A critical insight from the social sciences is that high rates of non-lethal violence against women do not always linearly correspond to rates of femicide 5 . An Australian study found that more than half of male perpetrators of intimate partner femicide did not report any physical or sexual violence in the year prior to the killing 5 .
This suggests that while a history of intimate partner violence is a major risk factor, the escalation to lethality may follow its own complex logic, sometimes bypassing documented patterns of prior abuse altogether.
Furthermore, global data collection on femicide is plagued by inconsistency. As noted in a 2025 analysis, "45% of female homicides globally lack contextual information" needed to classify them as femicides, such as the victim-perpetrator relationship or a history of harassment 8 .
Without this crucial data, building accurate biological models is nearly impossible, as researchers cannot clearly distinguish femicides from other homicides. This underscores that biology does not operate in a vacuum; it is activated and shaped by a social context of gender inequality, harmful norms, and insufficient legal protections.
The question "Programmed or licensed to kill?" may be framing the issue too narrowly. The new brain sciences suggest a more complex reality: biological factors can create vulnerabilities, while social and personal experiences can trigger and shape those vulnerabilities into violent actions. We are neither purely programmed by our biology nor simply licensed by our environment, but exist in a constant and dynamic interaction between the two.
The promise of this research lies not in exculpation, but in improved prevention. Understanding the neurobiological pathways of extreme aggression could lead to better risk assessment tools and more effective interventions for individuals showing early warning signs.
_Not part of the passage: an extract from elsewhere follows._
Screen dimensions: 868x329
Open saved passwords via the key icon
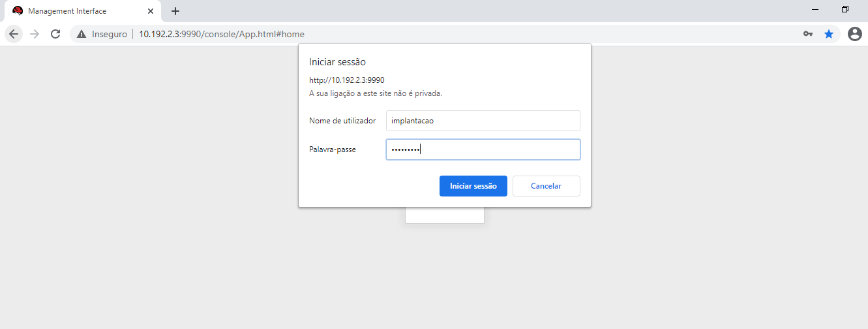tap(808, 34)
However, this knowledge must be integrated with robust social policies that confront the root causes of gender-based violence. As nations like the United Kingdom have demonstrated, systematic reviews of domestic homicides to identify missed signals and improve inter-agency cooperation are among the most effective strategies 7 .
Ultimately, the new biology of femicide challenges us to hold two truths simultaneously: that the killing of women is a profound social injustice rooted in gender inequality, and that the human brain is a physical organ whose workings can influence behavior.
Navigating these truths with scientific rigor and ethical caution is essential if we are to ever halt the relentless toll of femicide worldwide.